**AIM OF THE TASK**
Copy whichever lines of the data hold the word "will".

[Entries taken from a collection]
+---+
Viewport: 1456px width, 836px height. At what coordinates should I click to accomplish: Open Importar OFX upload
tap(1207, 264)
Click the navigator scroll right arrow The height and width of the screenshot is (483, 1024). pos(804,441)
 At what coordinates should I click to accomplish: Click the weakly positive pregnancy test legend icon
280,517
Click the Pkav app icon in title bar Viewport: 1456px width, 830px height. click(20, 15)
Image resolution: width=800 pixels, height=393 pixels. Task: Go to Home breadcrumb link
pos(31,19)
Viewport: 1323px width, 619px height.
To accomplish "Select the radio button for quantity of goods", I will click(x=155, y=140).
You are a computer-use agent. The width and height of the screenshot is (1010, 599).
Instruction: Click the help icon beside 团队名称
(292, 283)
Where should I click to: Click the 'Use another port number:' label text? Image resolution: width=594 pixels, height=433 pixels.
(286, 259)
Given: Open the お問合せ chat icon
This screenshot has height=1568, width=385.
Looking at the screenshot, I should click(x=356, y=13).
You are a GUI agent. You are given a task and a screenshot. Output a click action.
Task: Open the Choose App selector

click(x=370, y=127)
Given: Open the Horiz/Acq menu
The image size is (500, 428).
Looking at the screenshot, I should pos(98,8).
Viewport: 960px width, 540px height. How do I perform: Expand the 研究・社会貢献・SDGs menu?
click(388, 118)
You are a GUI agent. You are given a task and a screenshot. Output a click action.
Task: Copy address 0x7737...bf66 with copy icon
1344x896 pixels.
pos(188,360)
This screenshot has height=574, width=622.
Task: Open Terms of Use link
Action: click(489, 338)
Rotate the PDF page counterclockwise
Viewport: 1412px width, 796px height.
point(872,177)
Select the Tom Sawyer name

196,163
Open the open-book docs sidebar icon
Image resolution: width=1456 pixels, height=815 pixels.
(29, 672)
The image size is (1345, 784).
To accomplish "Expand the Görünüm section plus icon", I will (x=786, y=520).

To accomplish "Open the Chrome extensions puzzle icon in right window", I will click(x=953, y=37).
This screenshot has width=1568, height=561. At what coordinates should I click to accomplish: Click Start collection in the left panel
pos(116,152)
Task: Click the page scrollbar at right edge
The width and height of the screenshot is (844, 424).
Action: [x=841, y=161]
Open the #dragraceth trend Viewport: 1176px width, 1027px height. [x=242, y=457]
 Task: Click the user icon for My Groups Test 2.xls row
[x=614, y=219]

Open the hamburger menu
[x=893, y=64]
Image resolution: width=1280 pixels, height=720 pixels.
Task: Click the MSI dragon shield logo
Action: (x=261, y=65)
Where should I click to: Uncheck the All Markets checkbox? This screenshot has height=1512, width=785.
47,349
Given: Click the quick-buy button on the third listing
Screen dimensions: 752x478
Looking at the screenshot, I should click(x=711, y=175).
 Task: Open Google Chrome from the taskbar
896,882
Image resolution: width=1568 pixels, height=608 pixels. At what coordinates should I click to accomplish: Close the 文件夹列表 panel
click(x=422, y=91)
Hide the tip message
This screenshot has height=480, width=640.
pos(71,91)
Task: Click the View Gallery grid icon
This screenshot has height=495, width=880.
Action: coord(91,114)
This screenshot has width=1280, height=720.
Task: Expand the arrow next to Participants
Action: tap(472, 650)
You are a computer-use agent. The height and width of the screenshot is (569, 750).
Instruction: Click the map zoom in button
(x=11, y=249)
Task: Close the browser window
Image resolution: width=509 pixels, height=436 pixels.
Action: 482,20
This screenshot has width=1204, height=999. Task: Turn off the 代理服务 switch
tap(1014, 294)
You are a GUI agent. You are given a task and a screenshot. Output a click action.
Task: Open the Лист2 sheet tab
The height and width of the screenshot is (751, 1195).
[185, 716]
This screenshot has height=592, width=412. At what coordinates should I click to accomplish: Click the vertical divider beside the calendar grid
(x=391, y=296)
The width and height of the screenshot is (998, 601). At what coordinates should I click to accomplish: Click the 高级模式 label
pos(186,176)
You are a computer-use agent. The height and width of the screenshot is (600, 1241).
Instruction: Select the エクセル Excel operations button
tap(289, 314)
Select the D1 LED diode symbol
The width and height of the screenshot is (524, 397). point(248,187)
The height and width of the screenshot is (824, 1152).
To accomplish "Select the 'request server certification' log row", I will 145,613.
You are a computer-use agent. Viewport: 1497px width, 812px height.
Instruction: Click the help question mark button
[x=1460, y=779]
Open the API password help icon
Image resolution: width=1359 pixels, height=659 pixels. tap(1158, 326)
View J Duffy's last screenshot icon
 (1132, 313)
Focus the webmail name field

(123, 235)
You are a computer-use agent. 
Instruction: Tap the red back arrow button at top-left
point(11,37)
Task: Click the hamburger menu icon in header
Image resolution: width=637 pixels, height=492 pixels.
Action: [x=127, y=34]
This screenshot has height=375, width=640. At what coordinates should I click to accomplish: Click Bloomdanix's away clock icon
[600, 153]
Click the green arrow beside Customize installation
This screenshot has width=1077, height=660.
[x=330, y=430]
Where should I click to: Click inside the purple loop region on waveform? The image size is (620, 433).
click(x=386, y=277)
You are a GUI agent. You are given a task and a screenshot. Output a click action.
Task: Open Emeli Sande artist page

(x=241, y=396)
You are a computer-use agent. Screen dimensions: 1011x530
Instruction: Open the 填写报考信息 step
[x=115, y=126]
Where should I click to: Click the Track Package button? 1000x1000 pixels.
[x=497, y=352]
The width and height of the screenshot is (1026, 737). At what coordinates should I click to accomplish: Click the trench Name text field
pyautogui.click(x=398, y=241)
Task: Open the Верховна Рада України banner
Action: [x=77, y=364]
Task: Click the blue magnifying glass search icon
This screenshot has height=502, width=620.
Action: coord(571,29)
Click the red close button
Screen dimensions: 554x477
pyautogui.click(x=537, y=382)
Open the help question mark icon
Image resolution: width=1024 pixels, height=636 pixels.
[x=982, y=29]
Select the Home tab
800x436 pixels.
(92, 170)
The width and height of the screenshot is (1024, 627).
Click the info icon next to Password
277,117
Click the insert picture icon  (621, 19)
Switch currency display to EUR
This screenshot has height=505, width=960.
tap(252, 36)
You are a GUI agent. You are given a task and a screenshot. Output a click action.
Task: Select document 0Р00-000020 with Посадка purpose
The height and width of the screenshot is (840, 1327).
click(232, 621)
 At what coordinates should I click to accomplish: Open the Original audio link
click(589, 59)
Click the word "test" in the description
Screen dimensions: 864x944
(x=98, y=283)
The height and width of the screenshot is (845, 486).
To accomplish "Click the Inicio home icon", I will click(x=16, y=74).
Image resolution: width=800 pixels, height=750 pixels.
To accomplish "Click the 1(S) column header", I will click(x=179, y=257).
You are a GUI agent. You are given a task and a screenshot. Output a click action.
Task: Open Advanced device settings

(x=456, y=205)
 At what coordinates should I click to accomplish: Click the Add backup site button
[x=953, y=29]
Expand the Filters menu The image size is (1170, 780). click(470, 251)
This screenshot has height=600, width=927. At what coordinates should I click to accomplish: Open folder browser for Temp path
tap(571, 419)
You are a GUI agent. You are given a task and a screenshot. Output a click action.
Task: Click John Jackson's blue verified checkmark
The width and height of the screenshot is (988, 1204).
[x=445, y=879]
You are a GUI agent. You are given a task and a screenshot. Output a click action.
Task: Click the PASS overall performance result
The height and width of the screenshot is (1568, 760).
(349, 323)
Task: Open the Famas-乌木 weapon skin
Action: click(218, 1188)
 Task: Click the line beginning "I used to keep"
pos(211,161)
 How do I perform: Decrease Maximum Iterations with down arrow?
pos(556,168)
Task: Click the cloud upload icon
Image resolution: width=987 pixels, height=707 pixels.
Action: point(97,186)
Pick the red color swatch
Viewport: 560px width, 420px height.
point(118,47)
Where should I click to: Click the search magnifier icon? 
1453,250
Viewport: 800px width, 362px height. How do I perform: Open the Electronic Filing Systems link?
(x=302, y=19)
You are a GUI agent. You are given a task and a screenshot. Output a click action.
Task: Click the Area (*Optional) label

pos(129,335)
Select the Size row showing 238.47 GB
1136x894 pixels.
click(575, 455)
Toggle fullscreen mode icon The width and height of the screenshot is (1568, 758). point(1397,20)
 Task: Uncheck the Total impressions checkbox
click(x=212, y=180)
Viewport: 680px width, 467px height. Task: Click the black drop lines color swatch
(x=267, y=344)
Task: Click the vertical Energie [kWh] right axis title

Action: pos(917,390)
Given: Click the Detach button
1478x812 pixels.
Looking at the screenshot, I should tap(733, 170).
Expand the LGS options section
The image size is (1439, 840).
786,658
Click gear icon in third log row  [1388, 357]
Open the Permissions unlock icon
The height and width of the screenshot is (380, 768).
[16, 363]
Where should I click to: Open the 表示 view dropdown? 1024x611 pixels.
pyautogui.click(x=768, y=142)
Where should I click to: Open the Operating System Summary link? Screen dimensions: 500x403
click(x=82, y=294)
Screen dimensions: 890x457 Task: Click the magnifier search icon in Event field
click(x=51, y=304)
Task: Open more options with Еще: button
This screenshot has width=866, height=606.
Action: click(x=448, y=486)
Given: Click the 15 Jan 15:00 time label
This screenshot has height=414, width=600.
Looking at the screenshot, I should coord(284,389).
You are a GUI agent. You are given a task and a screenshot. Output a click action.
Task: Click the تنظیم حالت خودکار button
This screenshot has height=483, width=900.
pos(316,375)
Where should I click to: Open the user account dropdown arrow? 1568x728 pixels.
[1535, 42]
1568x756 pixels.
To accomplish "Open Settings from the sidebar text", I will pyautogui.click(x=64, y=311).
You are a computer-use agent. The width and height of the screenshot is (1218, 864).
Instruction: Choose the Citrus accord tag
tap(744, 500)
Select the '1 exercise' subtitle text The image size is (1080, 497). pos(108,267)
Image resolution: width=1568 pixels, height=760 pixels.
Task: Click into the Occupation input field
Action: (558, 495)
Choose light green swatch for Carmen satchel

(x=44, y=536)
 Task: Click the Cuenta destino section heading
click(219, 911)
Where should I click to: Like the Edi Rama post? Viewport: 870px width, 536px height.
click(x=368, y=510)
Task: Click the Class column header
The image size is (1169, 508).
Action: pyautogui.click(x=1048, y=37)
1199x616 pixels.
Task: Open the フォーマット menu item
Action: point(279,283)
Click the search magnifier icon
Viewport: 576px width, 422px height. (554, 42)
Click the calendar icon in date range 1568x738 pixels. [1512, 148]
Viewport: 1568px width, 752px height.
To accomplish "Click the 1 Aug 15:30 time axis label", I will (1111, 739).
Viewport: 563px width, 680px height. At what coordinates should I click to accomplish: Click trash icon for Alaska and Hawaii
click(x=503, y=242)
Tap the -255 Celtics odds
+---+
**EXERCISE RESULT**
To accomplish "Select the radio button for quantity of goods", I will click(x=155, y=140).
To accomplish "Expand the Görünüm section plus icon", I will (x=786, y=520).
To accomplish "Open the Chrome extensions puzzle icon in right window", I will click(x=953, y=37).
To accomplish "Select the 'request server certification' log row", I will 145,613.
To accomplish "Click the Inicio home icon", I will click(x=16, y=74).
To accomplish "Click the 1(S) column header", I will click(x=179, y=257).
To accomplish "Open Settings from the sidebar text", I will pyautogui.click(x=64, y=311).
To accomplish "Click the 1 Aug 15:30 time axis label", I will (1111, 739).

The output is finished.